→ PASSAGE FOR REVIEW
Place cells firing on a virtual linear track. (A) Six representative examples of place cells firing on a virtual linear track. Color maps of spike rates are created from multiple runs in the eastward direction (Right) and westward direction (Left). Peak firing rates (Hz) are indicated above each plot. Theta cycle phases of spikes from the place field of cell 1 on the westward runs (B) and on the eastward runs (C) are plotted against position (the underlined segments in A). (D) Average spatial information from complex spike cells (n = 56) on the first three training days (**increase from day 1 to day 2, P < 0.01). (E) Spike phase precesses within each firing field, being highest in the early third, lower in the middle third, and lowest in the late third (n = 57). Vertical bars represent ± SEM.

Table 1.

Comparison of place cells between virtual reality and real world

Measure Virtual reality Real world P value
Firing rate (Hz) 1.65 ± 0.17 2.15 ± 0.21 0.0702
In-field peak firing rate (Hz) 7.23 ± 0.74 8.96 ± 0.83 0.1231
Spatial information (bits/spike) 0.76 ± 0.06 0.91 ± 0.08 0.1348
Field size (%) 36.89 ± 2.44 37.33 ± 2.44 0.8971
Theta index of LFP 4.03 ± 1.01 3.45 ± 0.79 0.2589
Peak frequency of LFP (Hz) 7.39 ± 0.08 8.24 ± 0.08 0.0106

Influence of Visual Information.

We tested the influence of visual cues on place cell firing by removing some or all of these from the VE on probe trials interspersed with normal trials (Fig. S6). The majority of place cells (81%) changed their firing patterns when all salient environmental visual cues were removed from the VE (probe-baseline spatial correlation more than 2 SDs below the mean baseline–baseline correlation). In subsequent probe trials, the spatial firing of most place cells was shown to be dependent on subsets of visual cues (Fig. 2). The largest percentage (61.6%) depended predominantly on the side cues, whereas only 4.1% relied predominantly on the end cues, and the place fields of a further 12.3% of cells could be supported by either side or end cues. Only two cells (2.7%), both firing at the end of the virtual track, required both the end and side cues to maintain their firing fields. (See SI Materials and Methods for further details.)

Fig. 2.

Fig. 2.

Visual control of place fields in the virtual environment. (A) Five representative cells showing different types of responses to visual cue manipulations (left to right: spatial firing that requires only side cues, only end cues, either side or end cues, both side and end cues, or some other stimuli). (B) Percentage of response types corresponding to A (see color key above each type, and SI Materials and Methods for details). Peak firing rate (C), spatial information (D), and spatial correlation (E) decreased as more visual cues were removed. n = 73. *P < 0.05; **P < 0.01; ***P < 0.001 in the comparison with baseline trials.

→ ACTIVITIES
- 1) In the place-cell text, what percentage of place cells depended predominantly on the side cues?
- 2) Reproduce the portion of the place-cell text that begins at the words "Measure Virtual reality" and stops after the words "of Visual Information.".

→ PROVIDED MATERIAL
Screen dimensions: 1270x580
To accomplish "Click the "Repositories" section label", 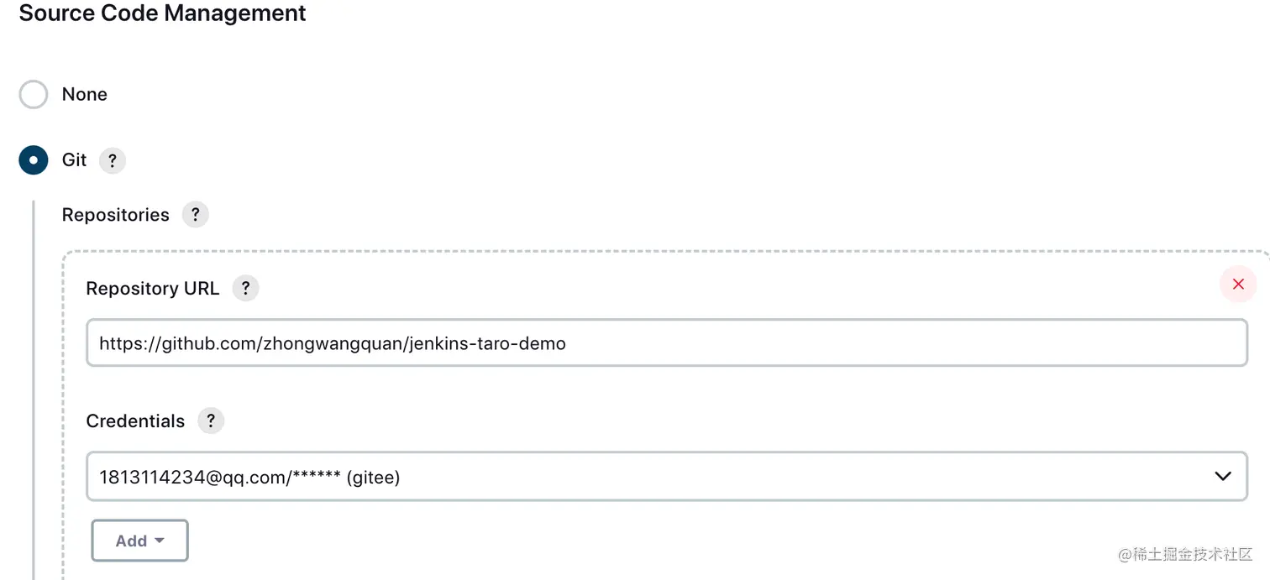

→ ANSWERS
- 1) 61.6%

- 2)
Measure Virtual reality Real world P value
Firing rate (Hz) 1.65 ± 0.17 2.15 ± 0.21 0.0702
In-field peak firing rate (Hz) 7.23 ± 0.74 8.96 ± 0.83 0.1231
Spatial information (bits/spike) 0.76 ± 0.06 0.91 ± 0.08 0.1348
Field size (%) 36.89 ± 2.44 37.33 ± 2.44 0.8971
Theta index of LFP 4.03 ± 1.01 3.45 ± 0.79 0.2589
Peak frequency of LFP (Hz) 7.39 ± 0.08 8.24 ± 0.08 0.0106

Influence of Visual Information.